Die Abwicklung des Programms war praktisch und einfach. Wenn eine Stewardess schwanger wurde und nicht zu heiraten beabsichtigte, könnt* sie natürlich ihre Arbeit wieder antreten, sobald ihre Schwangerschaft vorüber war, und gewöhnlich war ihre Gesellschaft froh, sie zurückzubekommen. So erhielt sie dem Programm entsprechend offiziell Urlaub, bei dem ihr Dienstalter berücksichtigt wurde. Für ihr persönliches Wohlergehen unterhielten die Personalabteilungen der Gesellschaften besondere Ressorts, die unter anderem dabei behilflich waren, Abmachungen mit Ärzten oder Entbindungsheimen zu treffen, entweder am Wohnort der Stewardess oder in einem entfernten Ort, ganz wie sie es wünschte. Die Gesellschaft half auch psychologisch, indem sie den Mädchen zeigte, daß sich jemand um sie kümmerte und ihre Interessen wahrnahm. Ein Darlehen könnte ebenfalls vereinbart werden. War es einer Stewardess, die ein Kind gehabt hatte, peinlich, an ihren ursprünglichen Standort zurückzukehren, wurde sie stillschweigend zu einem anderen ihrer Wahl versetzt.

Als Gegenleistung für all dies verlangte die Gesellschaft von den Stewardessen drei Zusicherungen — daher das »DreipunkteSchwangerschaftsprogramm«.

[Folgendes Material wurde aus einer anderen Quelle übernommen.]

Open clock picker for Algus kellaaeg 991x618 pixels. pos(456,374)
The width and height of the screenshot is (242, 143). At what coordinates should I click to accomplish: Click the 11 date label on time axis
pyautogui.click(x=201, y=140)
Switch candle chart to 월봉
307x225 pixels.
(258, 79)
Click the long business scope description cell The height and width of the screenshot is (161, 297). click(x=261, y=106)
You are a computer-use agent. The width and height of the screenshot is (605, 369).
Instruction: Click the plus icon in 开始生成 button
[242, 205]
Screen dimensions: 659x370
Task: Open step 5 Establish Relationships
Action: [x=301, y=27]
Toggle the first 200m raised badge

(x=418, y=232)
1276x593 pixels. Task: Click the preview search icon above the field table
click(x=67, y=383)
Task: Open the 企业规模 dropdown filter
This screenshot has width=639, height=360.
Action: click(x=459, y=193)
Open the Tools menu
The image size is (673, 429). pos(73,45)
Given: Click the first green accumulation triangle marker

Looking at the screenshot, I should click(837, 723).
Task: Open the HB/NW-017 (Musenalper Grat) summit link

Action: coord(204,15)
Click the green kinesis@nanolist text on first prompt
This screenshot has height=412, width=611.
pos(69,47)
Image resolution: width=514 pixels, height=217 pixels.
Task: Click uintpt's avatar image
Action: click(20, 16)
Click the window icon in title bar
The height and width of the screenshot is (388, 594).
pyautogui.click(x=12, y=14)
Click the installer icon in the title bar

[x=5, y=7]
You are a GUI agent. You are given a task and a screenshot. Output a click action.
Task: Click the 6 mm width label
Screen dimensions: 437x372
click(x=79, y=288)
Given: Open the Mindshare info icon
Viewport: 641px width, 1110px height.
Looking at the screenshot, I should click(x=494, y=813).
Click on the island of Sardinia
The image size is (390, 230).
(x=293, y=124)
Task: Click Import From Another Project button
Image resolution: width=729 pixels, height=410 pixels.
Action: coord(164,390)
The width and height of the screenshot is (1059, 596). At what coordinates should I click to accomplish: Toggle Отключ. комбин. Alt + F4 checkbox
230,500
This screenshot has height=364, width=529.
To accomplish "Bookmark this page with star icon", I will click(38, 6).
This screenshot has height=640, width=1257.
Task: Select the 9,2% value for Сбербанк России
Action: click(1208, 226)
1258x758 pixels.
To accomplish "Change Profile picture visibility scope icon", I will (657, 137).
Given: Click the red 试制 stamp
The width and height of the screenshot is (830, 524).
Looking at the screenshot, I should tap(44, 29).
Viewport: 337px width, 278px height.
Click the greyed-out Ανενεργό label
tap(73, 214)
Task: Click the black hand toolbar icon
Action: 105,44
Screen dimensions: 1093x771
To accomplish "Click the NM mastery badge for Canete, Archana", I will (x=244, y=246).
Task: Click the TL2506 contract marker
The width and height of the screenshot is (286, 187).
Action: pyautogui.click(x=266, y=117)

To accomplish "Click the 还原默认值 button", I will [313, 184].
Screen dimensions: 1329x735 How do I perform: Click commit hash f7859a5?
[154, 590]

Erstens: Die Stewardess mußte die Personalabteilung der Gesellschaft während der ganzen Zeit der Schwangerschaft über ihren Aufenthalt auf dem laufenden halten.

Zweitens: Sie mußte damit einverstanden sein, daß ihr Kind unmittelbar nach der Geburt adoptiert wurde, und darauf verzichten, den Namen der Adoptiveltern jemals zu erfahren. Damit verschwand das Kind völlig aus dem Leben der Mutter. Auf jeden Fall bürgte die Gesellschaft dafür, daß ein korrektes Adoptionsverfahren erfolgte und das Kind in einem guten Heim untergebracht wurde.

Drittens: Zu Beginn des Programms mußte die Stewardess der Gesellschaft den Namen des Kindesvaters mitteilen. Danach suchte ein in solchen Fällen erfahrener Vertreter der Personalabteilung den Vater auf, um bei ihm eine finanzielle Unterstützung für die Mutter durchzusetzen. Was der Vertreter zu erreichen versuchte, war eine schriftliche Verpflichtung, die Kosten für die ärztliche Betreuung und die Auslagen für ein Pflegeheim und, wenn möglich, einen Teil oder das ganze eingebüßte Gehalt der Stewardess zu übernehmen. Die Gesellschaften sahen es gern, wenn solche Vereinbarungen freundschaftlich und diskret erfolgten. Mußte es sein, konnten sie aber auch unangenehm werden und ihren beträchtlichen wirtschaftlichen Einfluß dazu benutzen, sich sträubende Individuen unter Druck zu setzen.